Tuesday, June 24, 2008

whence Carbon?

I think I must be looking forward to Daniel's vacation nearly as much as he is himself, so I can get off this bus, but that time isn't here yet.

In the 5th installment in his series on myths about Snow Leopard Mr. Dilger addresses the notion that Snow Leopard abandons Carbon.

Carbon is the component of Mac OS X which derives from what the Mac OS was before it was combined with NEXTSTEP cum OpenStep. Loosely speaking, it was what was left after the 10% of Mac OS APIs that were incompatible with protected memory and preemptive multitasking were combed out, the remaining 90% were tuned up, and some of them were woven into lower level components that also served Cocoa, which derived from OpenStep. Carbon first appeared in Mac OS 8.6, allowing developers to get an early start on converting their applications so they would run on Mac OS X, when it was eventually released, and conversely apps written for Mac OS X using Carbon would also run on the final version of the classic Mac OS (9.2.2).

It was a good plan for a smooth transition, but it left Mac OS X with what were initially two distinct native GUIs, Carbon, derived from Mac OS, and Cocoa, derived from OpenStep, which complicated further development.

This state of affairs continued until Apple's WWDC 2007, during which it became evident that the Carbon GUI would not be making the jump from 32-bit to 64-bit computing, despite that some developers had already received advanced distributions of the developer tools including 64-bit Carbon, meaning it was a strategic decision rather than one driven by technical difficulties. Once the smoke cleared, it was also plain that 32-bit Carbon wasn't going away, certainly not in Leopard, and probably not for years to come.

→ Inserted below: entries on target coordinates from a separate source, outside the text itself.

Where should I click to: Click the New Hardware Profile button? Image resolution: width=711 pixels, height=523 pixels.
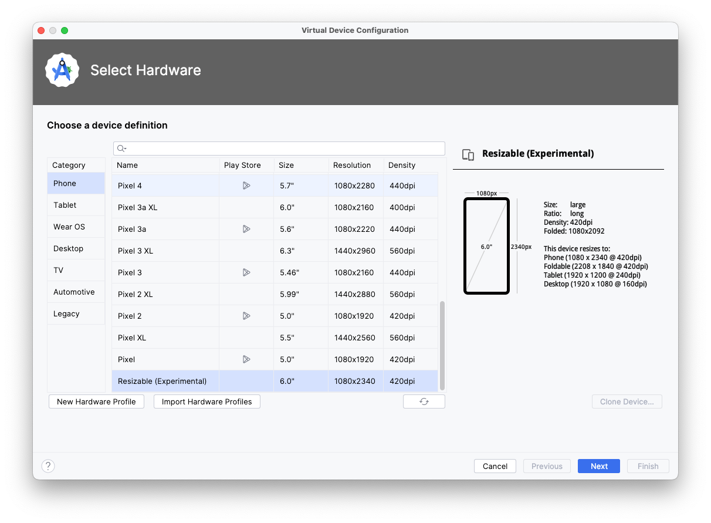coord(96,401)
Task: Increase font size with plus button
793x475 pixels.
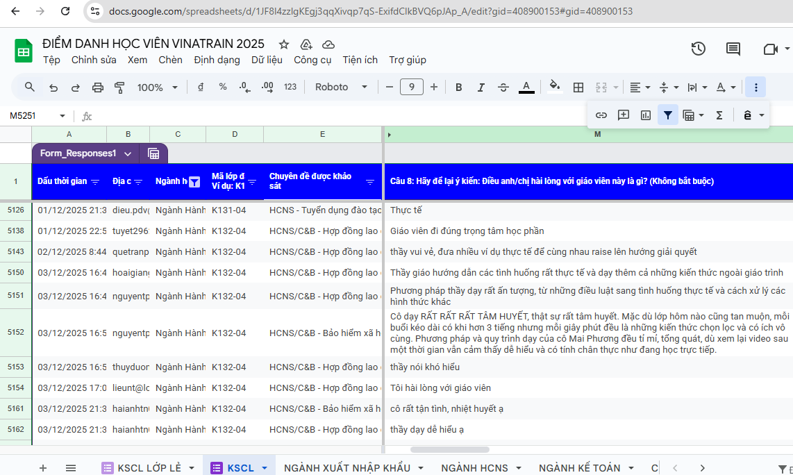Action: (x=434, y=87)

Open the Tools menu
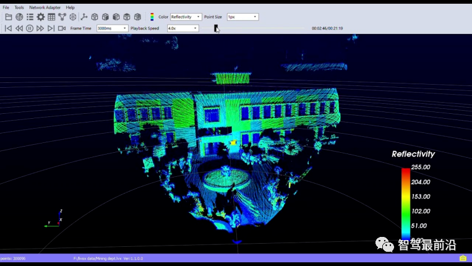tap(19, 7)
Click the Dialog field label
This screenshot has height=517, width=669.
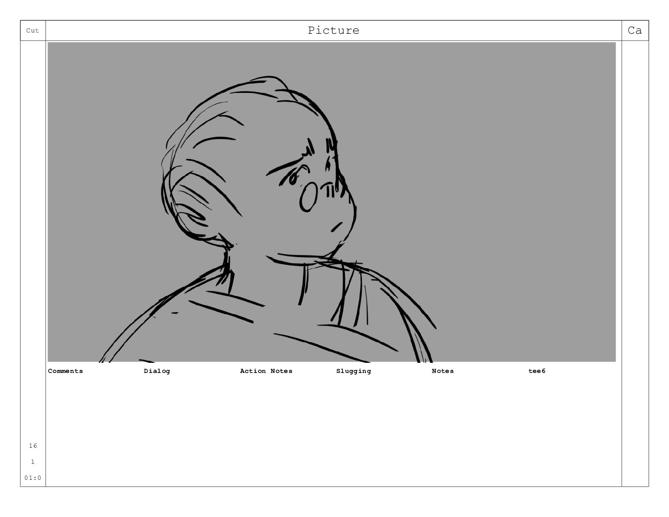point(157,371)
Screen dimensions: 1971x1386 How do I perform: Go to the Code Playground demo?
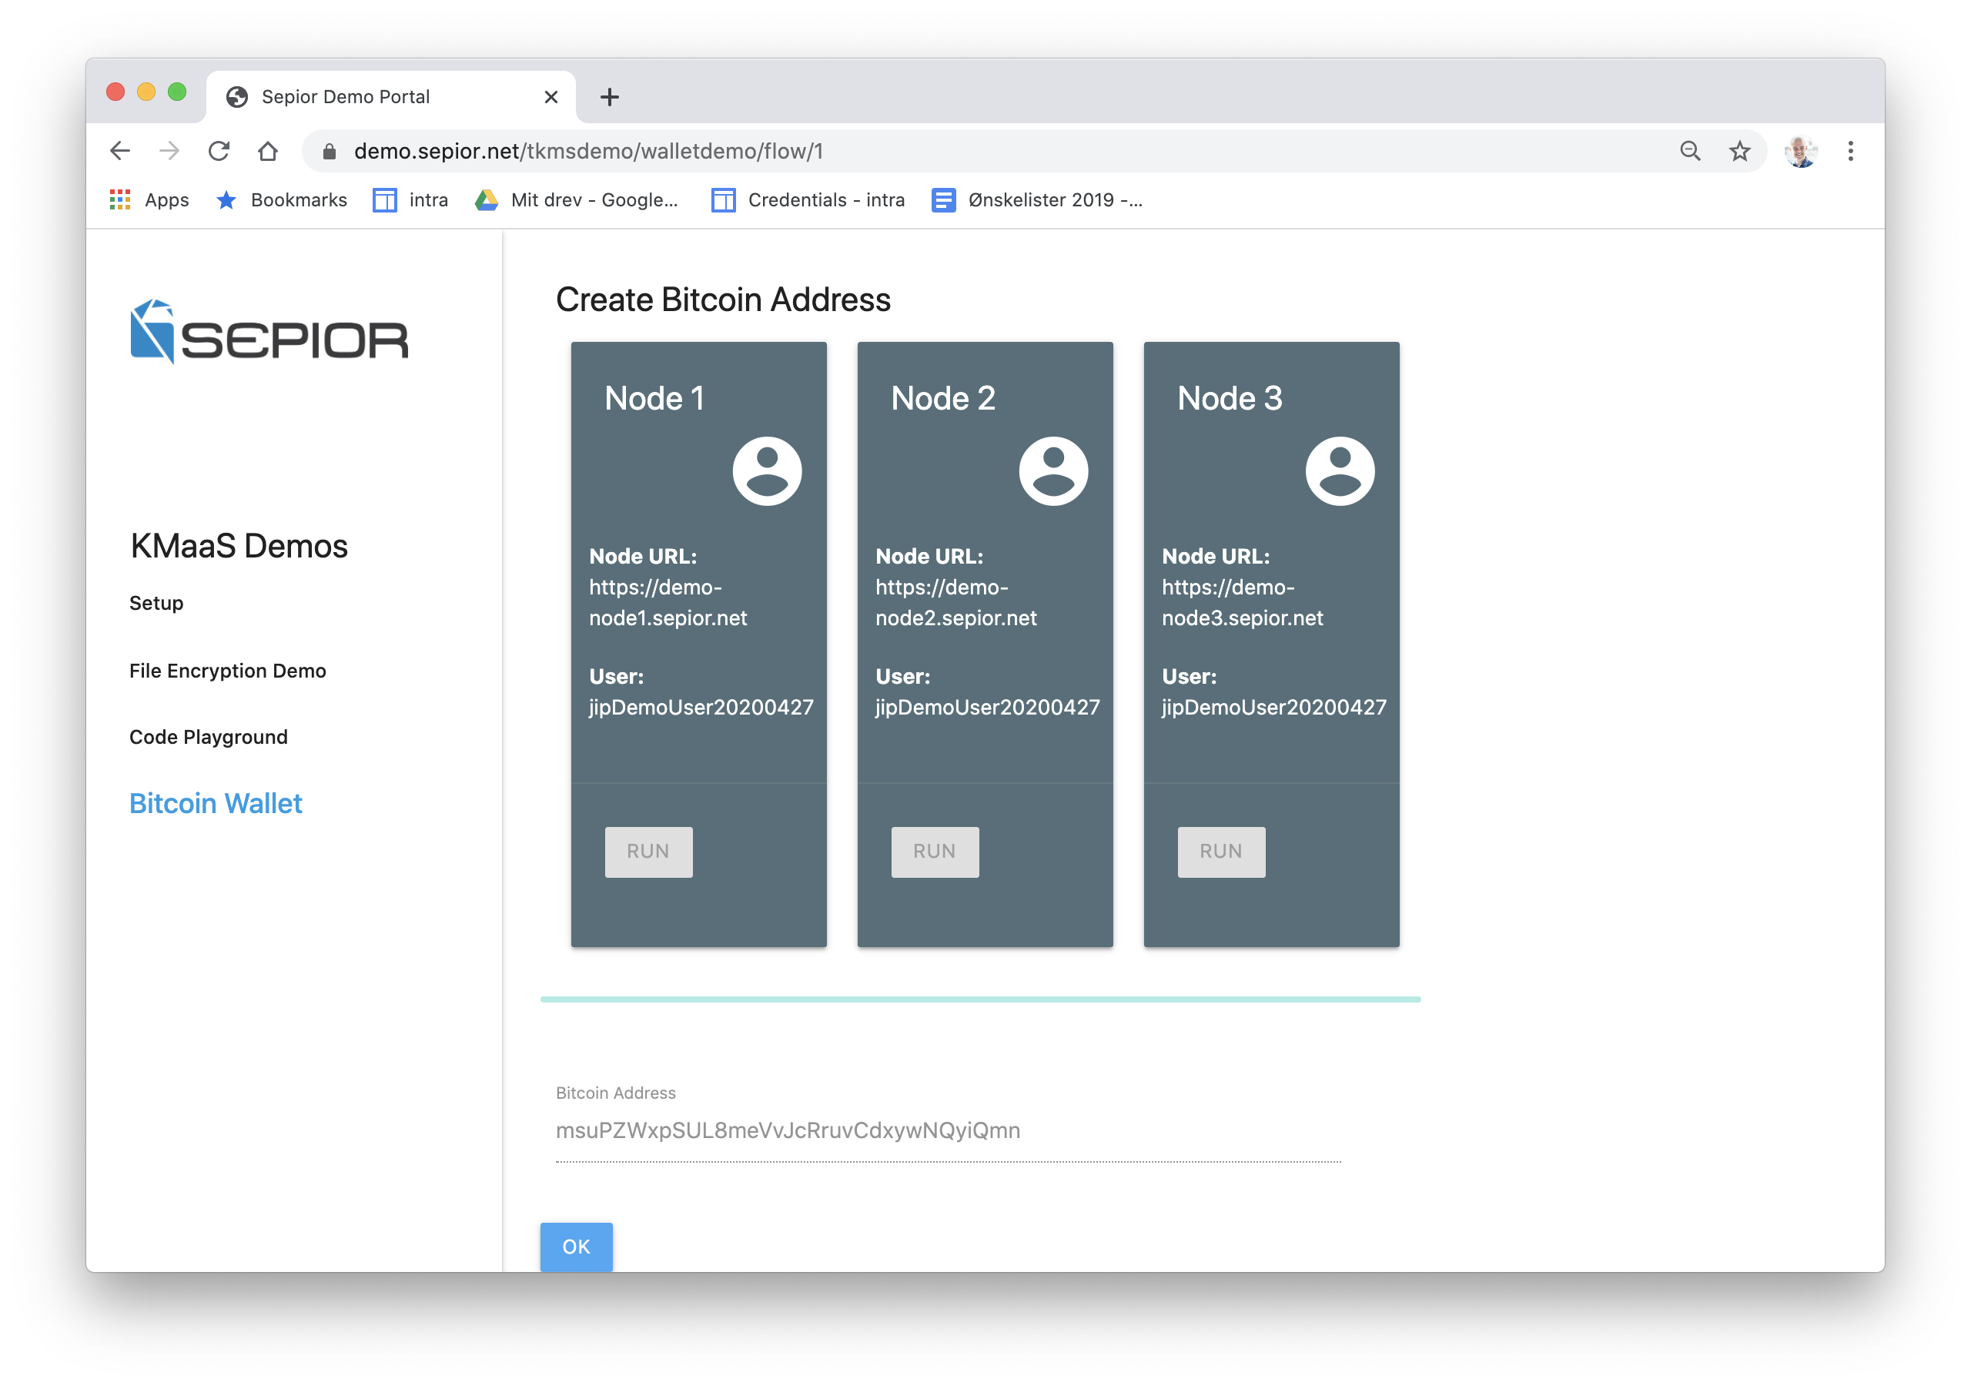click(x=209, y=737)
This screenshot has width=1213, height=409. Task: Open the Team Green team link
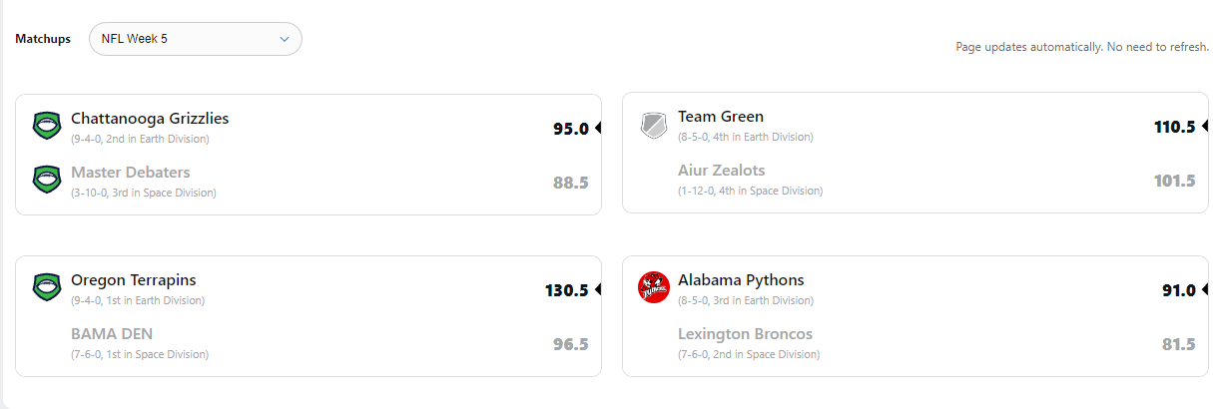[x=721, y=117]
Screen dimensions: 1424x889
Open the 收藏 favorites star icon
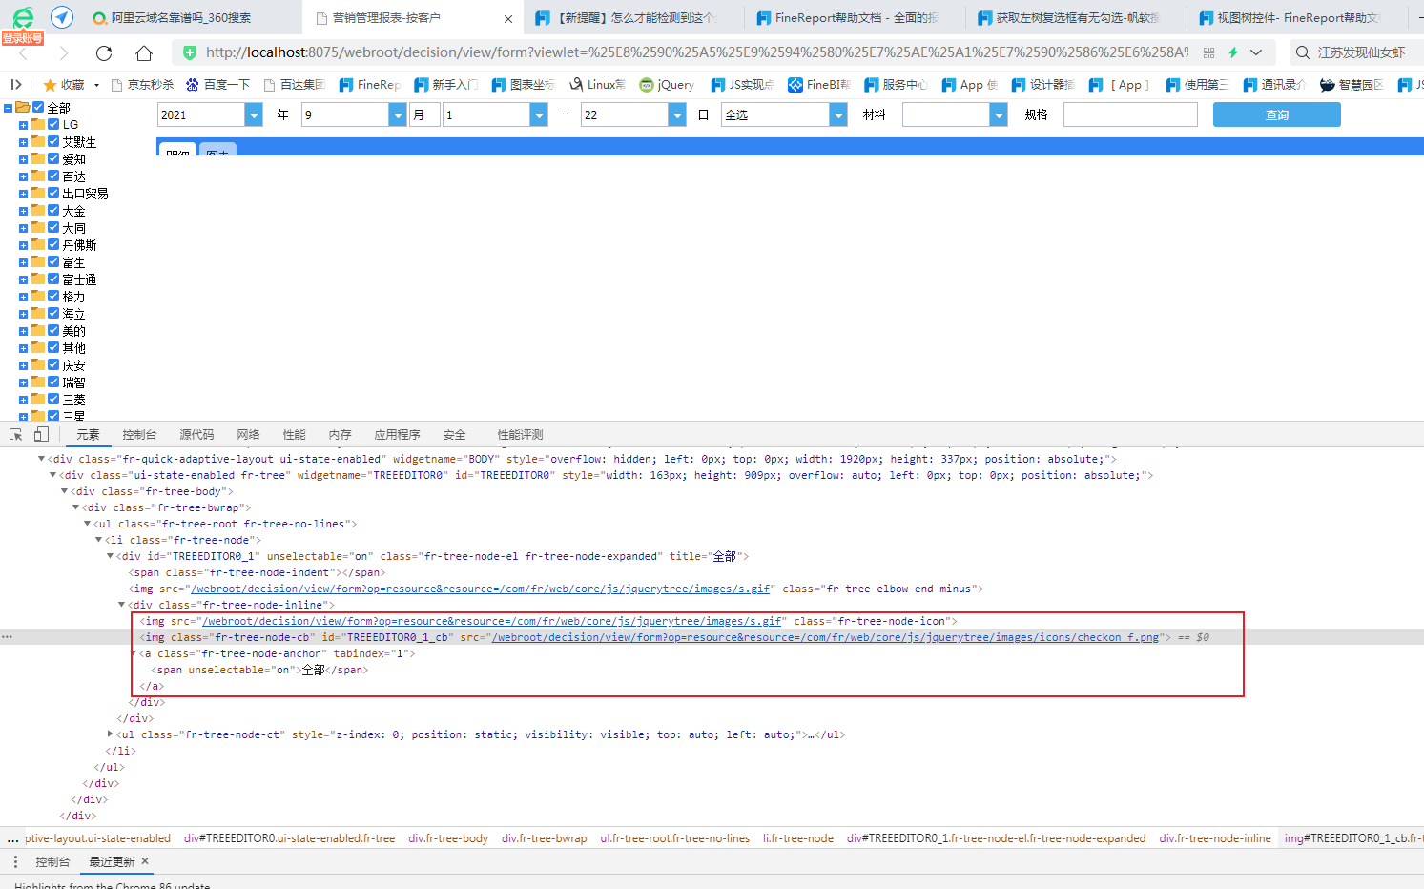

(What follows is technically supposition or second-hand summation, since I'm not personally familiar with the APIs in question.)

By this time much of what had originally been Carbon had already been moved into or replaced by lower level components of Mac OS X, and were as much part of Cocoa as part of Carbon. Cocoa had also collected references to many or most of the remaining pieces of Carbon, so it had become relatively simple to use them from within a Cocoa application. What was left that was still identifiably Carbon, the part that wouldn't be making the 64-bit transition, was mainly GUI objects and drawing routines. These remain for compatibility with older software, as Cocoa's GUI support is considerably more sophisticated.

The future is Cocoa, but that doesn't mean your Carbon apps won't run on Snow Leopard, or even on Mac OS X 10.7, whenever it comes along.